Where Investors Can Find Value Stocks

When economies across the country went into lockdown mode earlier this year, many market watchers expected the worst. And initially, that’s what they got, as the S&P 500 lost nearly a third of its early January value by mid-March.

Fast forward six months: Those losses have vanished and the index is now up for the year, despite large-scale job losses and miserable second-quarter GDP numbers.

The tech sector, which is a beneficiary of, and relatively immune to, some of the current challenges facing the physical economy, has been responsible for a large proportion of the overall gains.

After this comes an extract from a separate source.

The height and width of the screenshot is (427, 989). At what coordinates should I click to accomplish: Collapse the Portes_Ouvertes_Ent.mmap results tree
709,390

The S&P 500 Information Technology Index is up near 40% this year.

[Read: 6 Upstart Tesla Competitors to Watch]

Even in the face of headwinds ranging from advertiser boycotts to increased regulatory scrutiny, some of the biggest tech names have enjoyed sharp increases. Amazon (ticker: AMZN) and Apple ( AAPL) have each soared by more than 70% year to date, while Microsoft ( MSFT) is up more than 40% this year.

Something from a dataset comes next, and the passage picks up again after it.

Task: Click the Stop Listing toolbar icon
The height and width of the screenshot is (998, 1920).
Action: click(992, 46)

Videoconferencing and electronic signature service providers on the front lines of the shift to the work-from-home economy have experienced big spikes as well. Zoom ( ZM), Docusign ( DOCU) and RingCentral ( RNG) have all more than doubled in value since mid-March, when many of the lockdowns first went into place.

With some societal and workplace trends adopted in recent months likely to become entrenched, most, if not all, of the above companies, may continue to thrive. So even as many of them have hefty multiples, the price could be worth paying.

Others within tech, however, may not offer as much value. When tech multiples start to compress, a good rule of thumb is to avoid any company with relatively high multiples and negative operating margins of 5% or more.

A few sector peers falling short of expectations, which have become outsized even as the economy is just embarking on a recovery, is all it would take to see stocks like that take a tumble. If the economic data continue to improve and the labor market mends further, those expectations could become even rosier, making it more difficult for companies to meet them.

That may help spur a rotation out of tech and into value cyclicals, which have already started to rebound. Progress on a vaccine could further hasten that process.

If this type of rotation does take place, here are some companies that could have some upside:

PPG Industries (PPG): A global manufacturer of paint, sealants and coatings, PPG was especially hard hit when economies around the world began to shut down. In a span of two months starting Jan. 20, it lost nearly half its market value. It has since recovered some, but has more room to grow once conditions improve further. It will benefit from a car market that has rebounded far more quickly than expected.

Axalta (AXTA): Another coating manufacturer, Axalta’s customer base is narrower, focused on owners of commercial vehicles and industrial buildings. It saw its stock get sliced in half earlier this year, but an improving economy means more traffic and congestion on the roadways. That not only produces additional wear and tear, but a rising number of fender benders, which means more vehicles could be in line for new paint jobs in the coming months. Perhaps the biggest reason Axalta is attractive is the price. It trades at just above nine times earnings. That compares favorably with S&P 500 companies, which currently are trading at just under 15 times earnings.

[SEE: 8 Great Stocks to Buy From Female-Led Firms.]

CF Industries (CF): A large, predominantly North American-based producer of nitrogen fertilizers, this company has historically benefited from inexpensive U.S. natural gas to produce ammonia, urea and other products. It generates sustainable, double-digit free cash flow and pays a 3.5% dividend yield. Urea prices are on the rise due to increased demand from India and Brazil, while nitrogen fertilizer prices are also increasing.

First Republic Bank (FRC): Many national and regional banks are poorly run, bogged down by souring loan portfolios, or both. By contrast, First Republic Bank benefits from a strong management team. While it does issue home and car loans, it is not a credit card provider, which reduces its risk levels. The San Francisco-based bank has a highly desirable footprint, centered on areas of the country where the deposit base is high and defaults are low, like the northern and southern California coasts and the Northeast corridor.

Tech is king. That’s been clear since before the pandemic. At the same time, the sector is relatively expensive and becoming increasingly crowded.

Going forward, if the economic environment continues to improve, the priciest tech names with negative operating margins could begin to falter, with cyclicals being the beneficiaries.